::: Text passage

STATE_FILE = '/var/run/import.state.json'

state = File.exist?(STATE_FILE) ? JSON.parse(File.read(STATE_FILE)) : { 'cursor' => 0 }

SmarterCSV.process('import.csv', chunk_size: 500) do |chunk, chunk_index|
  next if chunk_index < state['cursor']  # skip already-processed chunks on resume

  MyModel.import!(chunk)
  state['cursor'] = chunk_index + 1
  File.write(STATE_FILE, JSON.dump(state))
end

File.delete(STATE_FILE)  # done — clear the cursor

If the process is killed at chunk 7, the next run skips chunks 0–6 quickly via next and resumes at chunk 7. For Rails 8.1+ projects, see Examples → Resumable CSV Import with Rails ActiveJob for the framework-native version.

::::::
::: Raw data

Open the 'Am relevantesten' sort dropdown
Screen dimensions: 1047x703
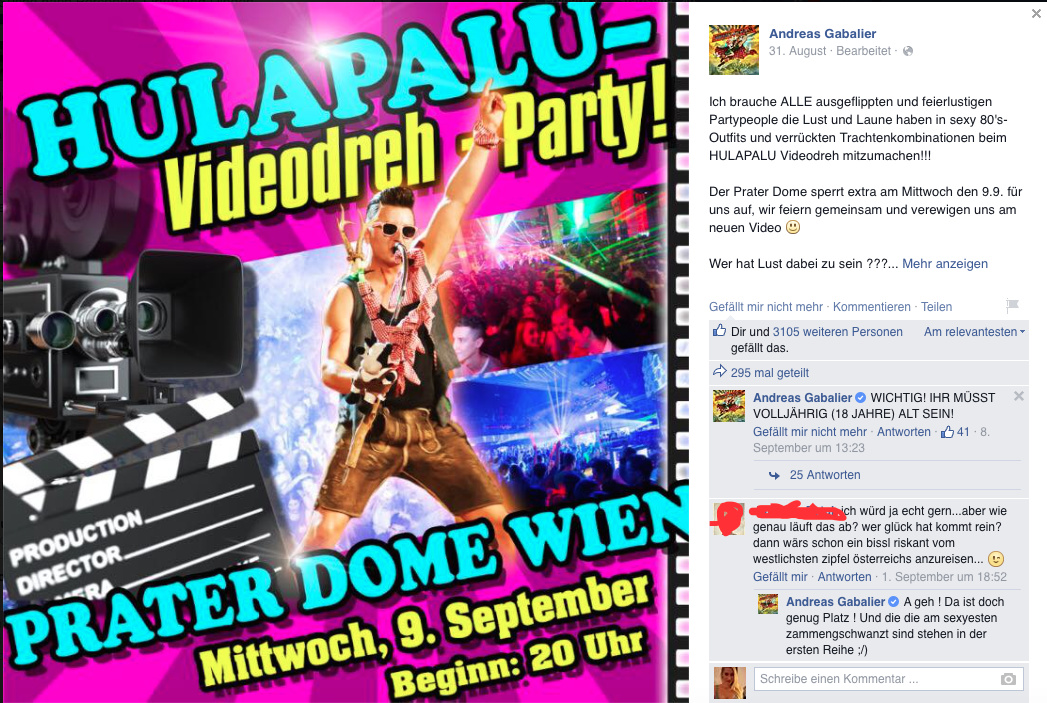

::::::

* [What is asked]
Answer the following about the CSV import code above.
(a) What chunk size is passed to SmarterCSV.process?
(b) At what path is the state file kept?
(c) If the process is killed at chunk 7, at which chunk does the next run resume?

* [Response to this exercise]
(a) 500
(b) /var/run/import.state.json
(c) Chunk 7